According to IRC, CT Woo asked Peter to review and needs to follow up with him.

greg added a comment.Mar 27 2013, 8:02 PM

Per https://bugzilla.wikimedia.org/show_bug.cgi?id=46613 this has been reviewed by Asher and is OK to run.

Great! So, here's what needs to happen:

  1. run rebuildTermSearchKey.php. It will log a line after each batch, e.g.:

    Updated 500 search keys, up to row 20999.

Should the script die or be stopped for some reason, it can be restarted from the row it left off, using --start-row 20999. The batch size can be tuned using --batch-size.

When the script is done, mark the last row it reported (we'll need it later!)

  1. tell the wiki to start using the index, with $wgWBRepoSettings['withoutTermSearchKey'] = false; (or rather, by removing the line from the config that forces this to true).
  1. re-run rebuildTermSearchKey.php from the row it finished at, to cover items that have been added/modified between the time the script finished and the time the settings were changed.

oh, in case we lose the info which row to restart from, use this:

select min(term_row_id) from wb_terms where term_search_key = '';

(off the top of my head)

greg added a comment.Mar 27 2013, 8:51 PM

(btw, that link was supposed to be http://rt.wikimedia.org/Ticket/Display.html?id=4801, not bug 46613)

Thanks Daniel.

Peter: Would this go on your plate, or someone else in Ops?

reedy@hume:/home/wikipedia/common/php-1.21wmf12$ mwscript extensions/Wikibase/repo/maintenance/rebuildTermsSearchKey.php wikidatawiki
...Update 'Wikibase\RebuildTermsSearchKey' already logged as completed.
reedy@hume:/home/wikipedia/common/php-1.21wmf12$ mwscript extensions/Wikibase/repo/maintenance/rebuildTermsSearchKey.php wikidatawiki --force

Fatal error: Class 'ObservableMessageReporter' not found in /home/wikipedia/common/php-1.21wmf12/extensions/Wikibase/repo/maintenance/rebuildTermsSearchKey.php on line 59

(In reply to comment #9)

Fatal error: Class 'ObservableMessageReporter' not found in
/home/wikipedia/common/php-1.21wmf12/extensions/Wikibase/repo/maintenance/
rebuildTermsSearchKey.php
on line 59

Looks like we forgot to make that class available in production.

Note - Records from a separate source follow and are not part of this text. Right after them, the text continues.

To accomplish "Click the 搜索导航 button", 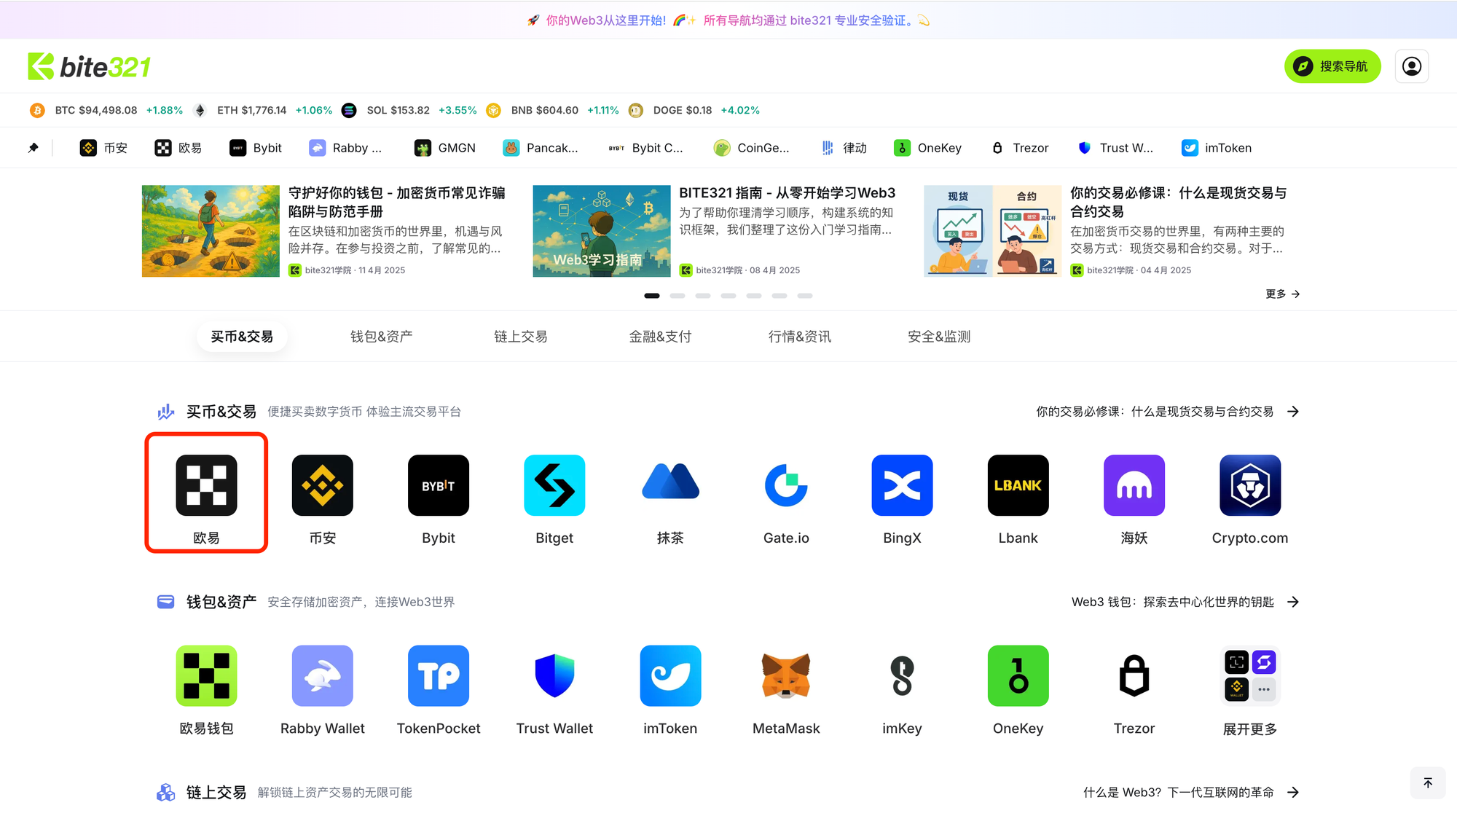I will [x=1332, y=66].
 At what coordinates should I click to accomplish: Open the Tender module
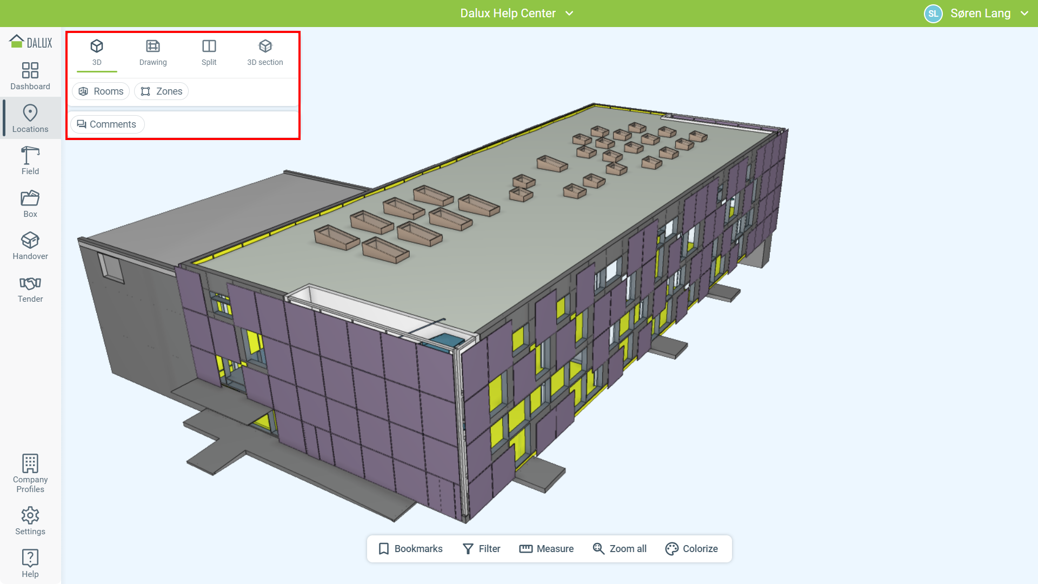[x=30, y=289]
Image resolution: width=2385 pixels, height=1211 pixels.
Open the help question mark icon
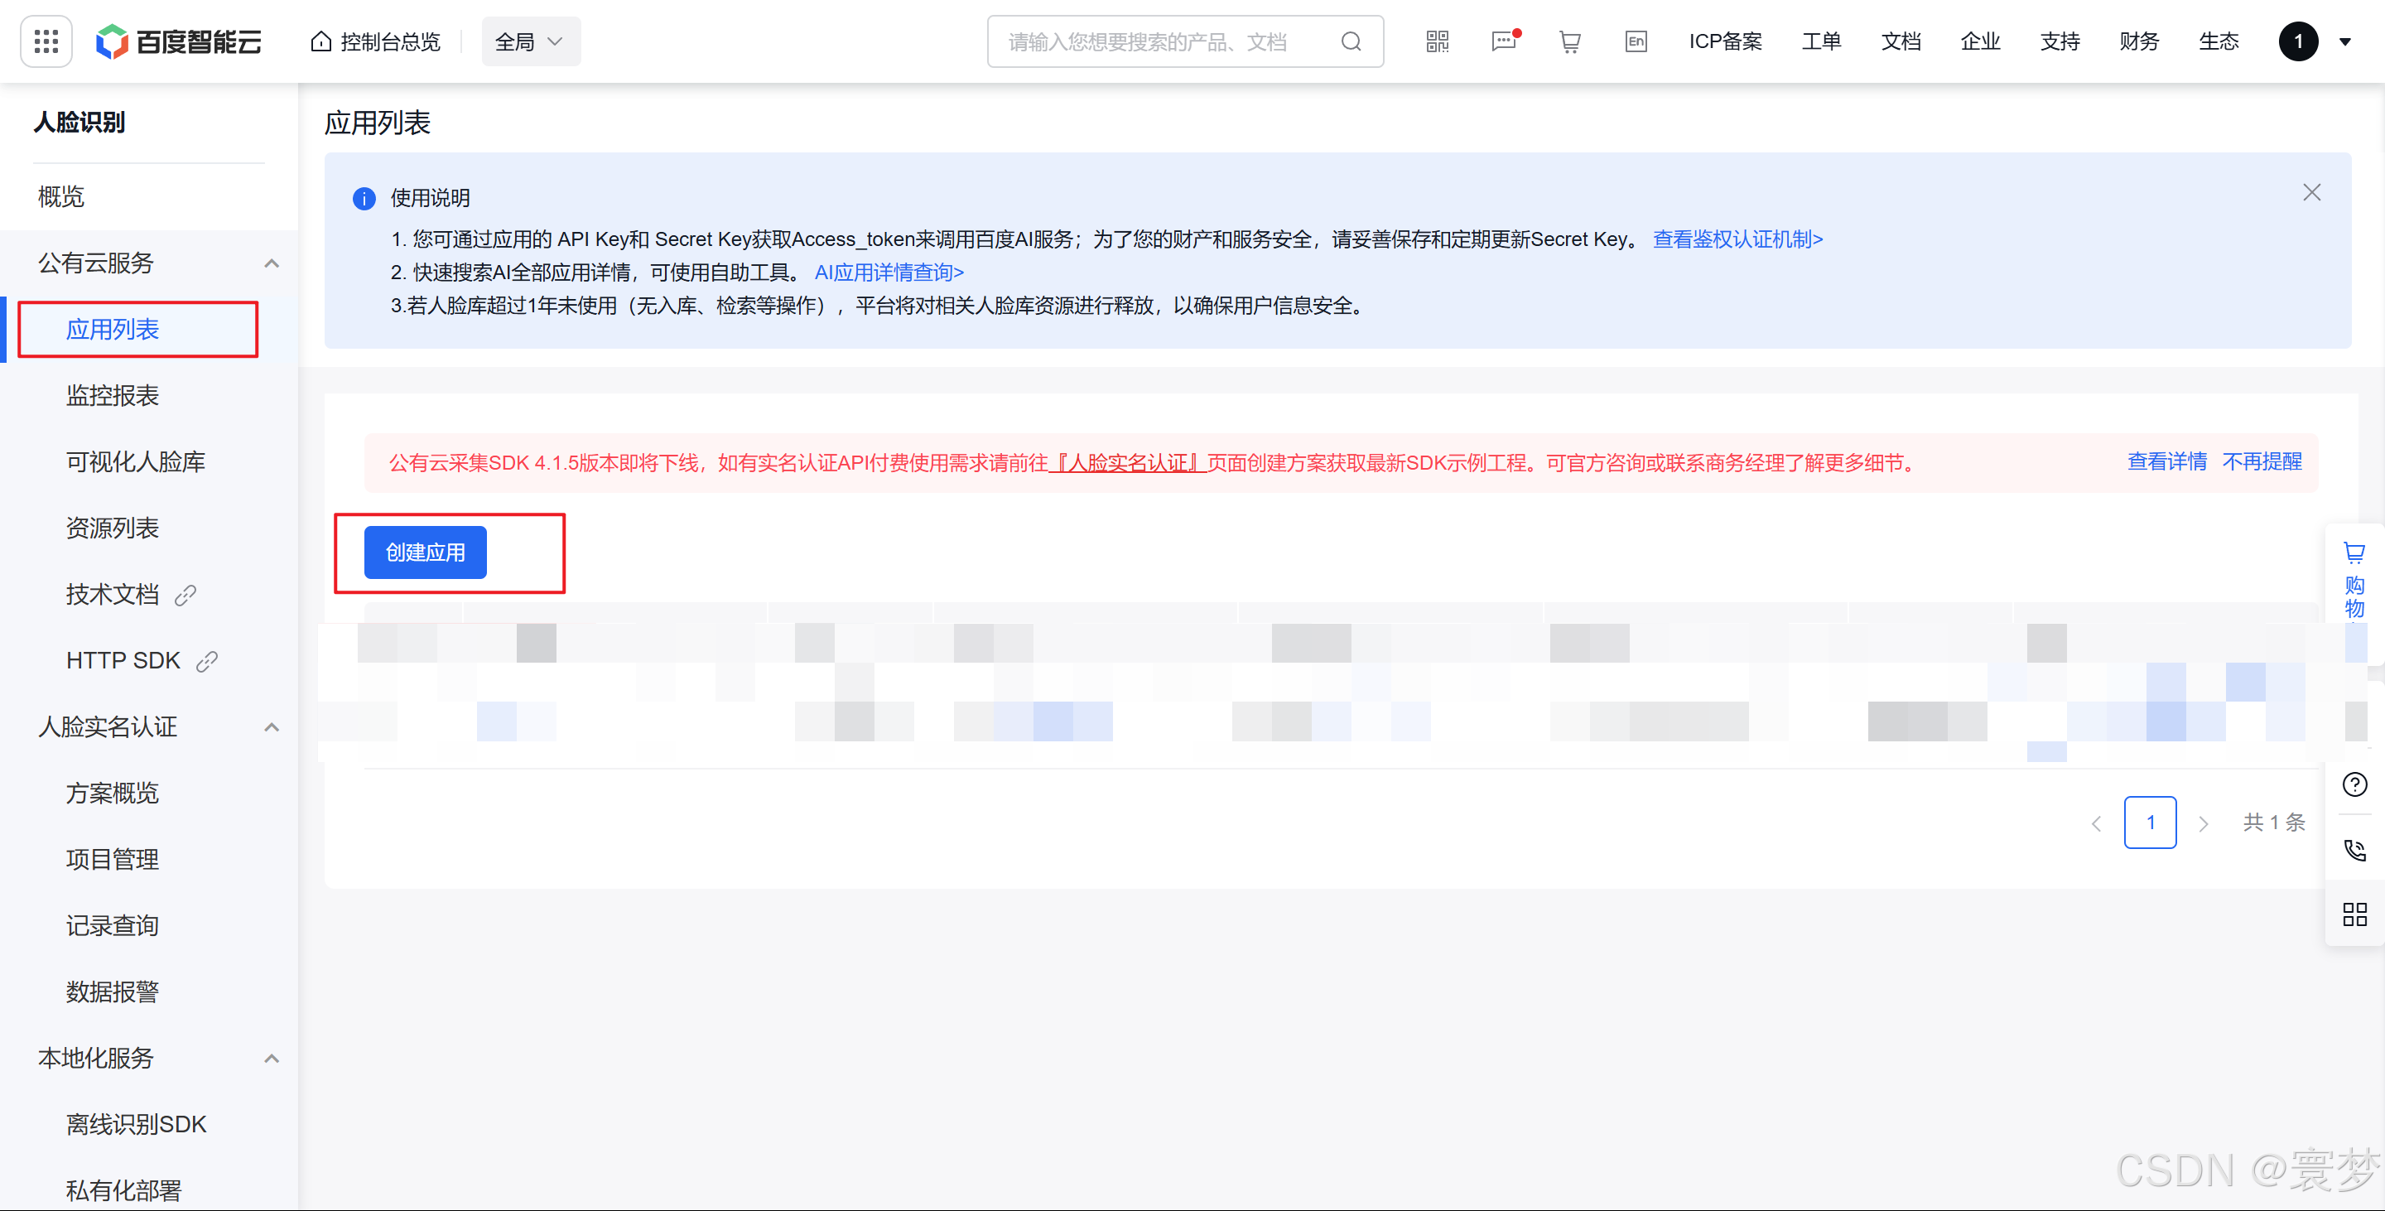pyautogui.click(x=2354, y=785)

Fixed in I6a1a7244975.

Now that I6a1a7244975 is merged Reedy might try again?

Reedy: Could you try again?

Reedy added a comment.Apr 9 2013, 10:17 PM

(In reply to comment #12)

Reedy: Could you try again?

I did try before. Got to 25-30% completion, but then was cancelled due to replication lag issues.

Seems to be working ok again..

reedy@hume:~$ mwscript extensions/Wikibase/repo/maintenance/rebuildTermsSearchKey.php wikidatawiki --only-missing --force
Updated 100 search keys, up to row 22873110.
Updated 100 search keys, up to row 22873222.
Updated 100 search keys, up to row 22873330.